▸ **Lesetext**
Ueli Lanz und Irene Grünenfelder begutachten die Pinot Noir Trauben des Jahres 2010 in den Rebzeilen in Jenins !
Porträt der Winzerin Irene Grünenfelder aus Jenins/Graubünden
Selbst ist die Frau
Dass der erste Wein auf Schweizer Boden im Gebiet der Bündner Herrschaft gekeltert wurde, steht für die Einheimischen schon lange fest. Irene Grünenfelder, die vor einigen Jahren aus Mittelbünden dorthin gezogen ist, bildet da keine Ausnahme. Sie führt das Weingut Eichholz, auf dem sie mit ihrem Mann und den zwei Kindern lebt, auf eine römische Gründung zurück. Er liegt am Rande der Winzerortschaft Jenins, durch die einstmals ein Nord-Süd-Handelsweg aus der Römerzeit verlief. Wenn sie ihren Gästen den vollständig renovierten Winzerhof zeigt, führt der Weg zunächst in einen Raum, in dem sich ein uralter Ziehbrunnen befindet. Er dient jetzt als Kulisse für die Degustation ihrer Weine, mit denen sie sich mittlerweile auch ausserhalb der Herrschaft einen soliden Ruf erworben hat.
Dass sie einstmals diesen vornehmlich Männern vorbehaltenen Beruf ergreifen und damit sogar Erfolg haben sollte, hätte sie sich niemals träumen lassen. Damit steht Irene Grünenfelder in dieser Gegend allerdings nicht alleine: Sie gehört zu einer Gruppe von fünf Winzerinnen, die massgeblichen Anteil an der „hiesigen Aufbruchstimmung“ beanspruchen dürfen.

▸ **Bereitgestellte Angaben**

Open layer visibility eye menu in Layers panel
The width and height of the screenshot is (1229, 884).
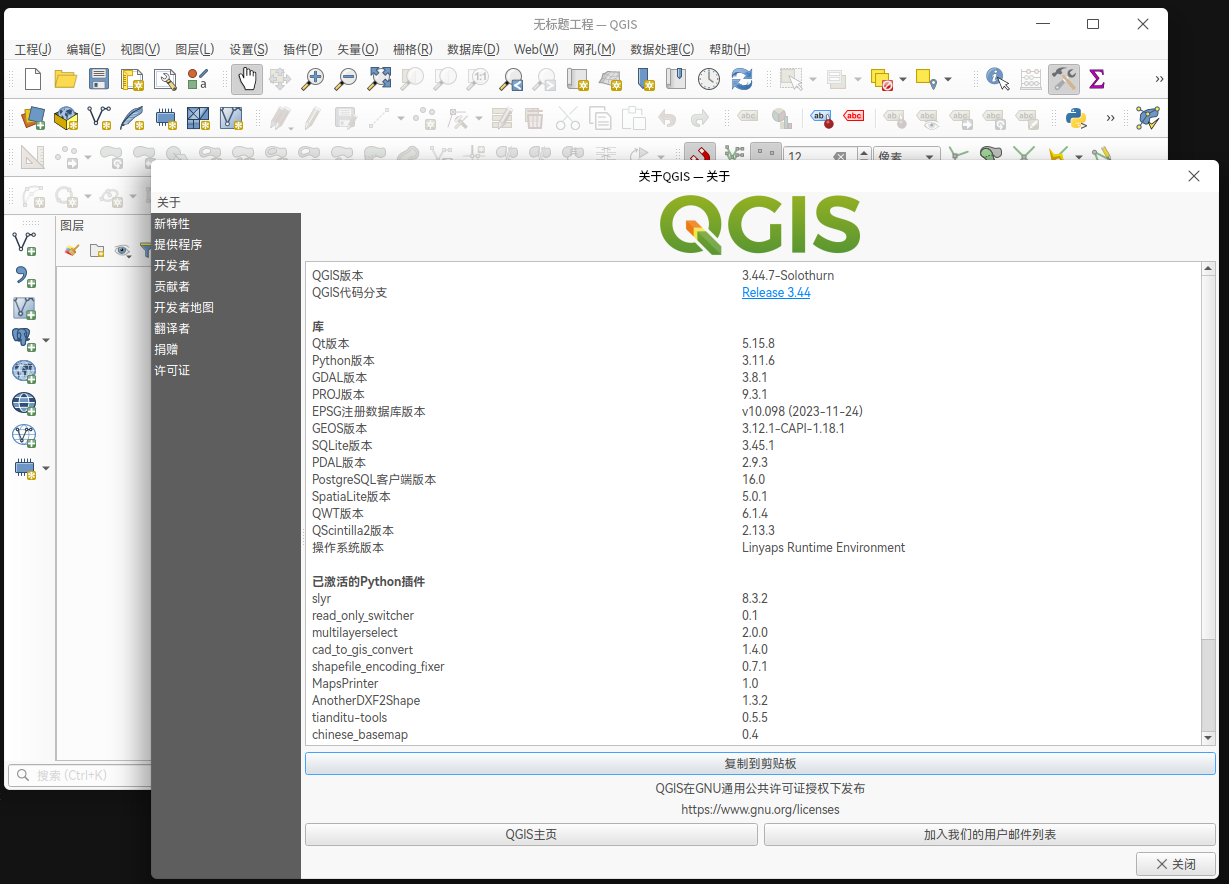[x=123, y=251]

▸ **Teilaufgaben**
• A. Übernehmen Sie aus dem Porträt der Winzerin wortgetreu den Abschnitt zwischen „Porträt der Winzerin“ und „Ruf erworben hat.“, beide Stellen eingeschlossen.
• B. Fassen Sie das Porträt der Winzerin Irene Grünenfelder in zwei Sätzen zusammen.
• C. Schreiben Sie das Porträt der Winzerin Irene Grünenfelder im Anschluss an seinen letzten Satz weiter.

▸ **Einzelne Antworten**
• A.
Porträt der Winzerin Irene Grünenfelder aus Jenins/Graubünden
Selbst ist die Frau
Dass der erste Wein auf Schweizer Boden im Gebiet der Bündner Herrschaft gekeltert wurde, steht für die Einheimischen schon lange fest. Irene Grünenfelder, die vor einigen Jahren aus Mittelbünden dorthin gezogen ist, bildet da keine Ausnahme. Sie führt das Weingut Eichholz, auf dem sie mit ihrem Mann und den zwei Kindern lebt, auf eine römische Gründung zurück. Er liegt am Rande der Winzerortschaft Jenins, durch die einstmals ein Nord-Süd-Handelsweg aus der Römerzeit verlief. Wenn sie ihren Gästen den vollständig renovierten Winzerhof zeigt, führt der Weg zunächst in einen Raum, in dem sich ein uralter Ziehbrunnen befindet. Er dient jetzt als Kulisse für die Degustation ihrer Weine, mit denen sie sich mittlerweile auch ausserhalb der Herrschaft einen soliden Ruf erworben hat.

• B. Irene Grünenfelder, die vor einigen Jahren aus Mittelbünden nach Jenins gezogen ist, führt dort das Weingut Eichholz, das sie auf eine römische Gründung zurückführt, und hat sich mit ihren Weinen auch ausserhalb der Herrschaft einen soliden Ruf erworben. Sie gehört zu einer Gruppe von fünf Winzerinnen, die massgeblichen Anteil an der „hiesigen Aufbruchstimmung“ beanspruchen dürfen.

• C.
Begonnen hatte sie ihre berufliche Laufbahn als Primarlehrerin, dann wechselte sie in den Journalismus über und liess sich von einer Tageszeitung anstellen. „So richtig befriedigt hat mich das alles nicht“, meint sie rückblickend. Dann der Lichtblick: Die Familie ihres Mann Hans-Jakob Hunger, der als Postbeamter tätigt ist, besass bei Jenins nicht genutztes Gelände, das sich hervorragend für den Weinanbau eignete.
„So habe ich aus meiner Passion für den Weinbau einen Beruf gemacht,“ bekräftigt Irene Grünenfelder. Zielstrebig hat sie die knapp drei Hektar grosse Fläche für den Anbau von Blauburgunder, Chardonnay und Sauvignon Blanc vorbereitet. Nur wenige Winzer der Herrschaft haben grössere Rebflächen, regelrechte Grossbetriebe gibt es dort keine.
Nach einer nicht immer einfachen Startphase begann sich die harte Arbeit auf dem Rebberg, wo in der ersten Jahreshälfte Reben gebunden und der Boden aufgelockert werden muss, allmählich zu lohnen. Immer öfters kehrte sie von Wettbewerben mit Auszeichnungen nach Hause und 2004 gelang es ihr, sich mit ihrem Blauburgunder Eichholz gegen 440 Weine aus Österreich, Deutschland, Italien, Frankreich durchzusetzen. Dafür wurde sie von der deutschen Weinzeitschrift „Wein Gourmet“ mit dem ersten Preis bedacht. Und damit zahlt sich aus, dass sie schon früh die Erntemenge pro Quadratmeter auf gerade einmal 400 Gramm beschränkt hat. Das ist ein Drittel der Höchstmenge, die im Weinbaukanton Graubünden erlaubt ist.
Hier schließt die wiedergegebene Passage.